# Anyone familiar with the Schedule C tax form?



## clovis (May 13, 2002)

I'm working on my taxes, and am trying to figure out the Schedule C tax form.

I sell on ebay as my primary income.

Where, exactly, on the form, are these things properly and correctly to be entered on the Schedule C? :

1. ebay listing and final value fees
2. Paypal payment fees
3. A credit card surcharge (fees) that I pay at a local flea market for the stuff I sell.

I've been pouring over the instructions, and really don't see a proper place for these expenses.

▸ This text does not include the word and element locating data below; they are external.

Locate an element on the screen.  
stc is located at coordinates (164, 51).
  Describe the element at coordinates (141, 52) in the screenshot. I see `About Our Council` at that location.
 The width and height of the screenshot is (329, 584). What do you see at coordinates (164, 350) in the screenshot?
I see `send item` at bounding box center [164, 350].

I've been completing a Schedule C for 17 years...but I've slept since last year!!!

Thanks!!!
Clove


----------



## Ken Scharabok (May 11, 2002)

I don't have a form handy, but I put them in the bottom right expense side as eBay Fees and PayPal Fees.


----------



## equinecpa (Mar 21, 2011)

I enter all of those as other costs in the COGS


----------



## lhspirited (Jan 31, 2010)

I entered them in box 10, "Commissions and Fees".


----------



## clovis (May 13, 2002)

Thank you for your replies!!!!

Mine got entered under Summary III on the back side of the Schedule C. I've done this in years past, and listed them individually, and I've never heard back from the fine folks with the government.

Again, thank you!!!!


----------